En Vida en escena ni tan siquiera contamos el argumento de las obras que reseñamos (para eso ya están los enlaces), por lo que mucho menos destripamos su final. Pero en el caso de Happy End es muy difícil mantener esta precaución, pues si durante toda la representación el tono de esta comedia es muy ambivalente, solo al final cobra su verdadero sentido. En cualquier caso, como después de todo es el espectador quien en última instancia debe sacar sus propias conclusiones, nosotros también mantendremos la ambigüedad.

Y no nos referimos tanto a la cuestión moral que se plantea en la obra, que se queda más en un apunte que en un verdadero intento por profundizar en un tema tan espinoso como la eutanasia, sino a la manera en que Borja Ortiz de Gondra se acerca a este tema a través de la comedia. (Por cierto, que ni en el programa ni en la información disponible en la web de la Cuarta Pared se cita el nombre del autor del texto, no sabemos a qué se debe esta inexplicable falta de mención). Porque Happy End se anuncia como “una comedia muy negra”, pero da la sensación de que a veces Ortiz de Gondra no se atreve a llegar al fondo de la cuestión y tira por un tipo de comedia más amable. Lo cierto es que las mejores escenas, como cuando Ainhoa revela las causas de su desesperación, son aquellas en las que prevalece la ironía más antisentimental, y aunque se repiten esos momentos en los que los personajes ven el abismo y deciden dar un paso atrás, la resolución es tan abierta que se podría calificar tanto de valiente como de complaciente.
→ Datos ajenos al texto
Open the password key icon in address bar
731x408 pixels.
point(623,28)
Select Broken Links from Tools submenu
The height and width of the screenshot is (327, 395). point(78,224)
Como apuntábamos, Ana Pimenta se reserva el papel más jugoso. De primeras puede parecer distante y errática (¡qué menos!), pero poco a poco va descubriéndose su verdadero rostro. Se quita su máscara de descreída desesperada y, superando una moral autoimpuesta muy poco pragmática, acaba por ganarse la vida en otro de los momentos más brillantes de la función, una paródica confesión que desvirtúa los tópicos del happy end para mostrarlos en todo su absurdo. La contención de Pimenta contrasta con la expansión de Xabi Donosti. Nos da la impresión de que últimamente la figura del “vasco” está sustituyendo en la comedia española la función tradicionalmente reservada al andaluz. Obviamente aquí no hay premeditación, pero lo cierto es que el público se entregó desde el principio a Donosti (“ese es el más vasco”, escuchamos comentar a alguien). Su Martín comienza siendo un buen tipo para convertirse en un pobre desgraciado, otro desheredado que no ve más solución que el fundido en negro. Pero Donosti no pierde en ningún momento la atracción del hombre bueno (en el doble sentido) superado por las circunstancias y manipulado por Gabriela. Esta es todavía más arisca que Ainhoa, y Garbiñe Insausti no le da más resquicio que el de su propia depresión. Fría y distante en todo momento, a veces recuerda al Walter Matthau de Primera plana, dispuesta a cualquier cosa para que no se le escape un cliente.


Iñaki Rikarte, quien en André y Dorine ya demostró una sensibilidad extraordinaria, se las arregla para no cargar las tintas en lo que la obra podría tener de más tremendista, y juega con un humor más sutil, centrándose más en las relaciones personales que en temas que podrían despertar interesantes temas de conversación, pero también convertirse en proclamas para convencidos. Por eso, más allá de nuevos convencionalismos, Happy End acaba por ser una comedia simpática. Cuando se lee el argumento se piensa que es una buena idea, que tiene “buena pinta”. Luego el desarrollo puede no ser lo que esperábamos (lo cual suele ser buena señal), pero después del apagón, cuando se vuelve a ver a los personajes, la sensación de respiro del público es palpable. Una cosa es apostar por el humor negro y otra ser un suicida.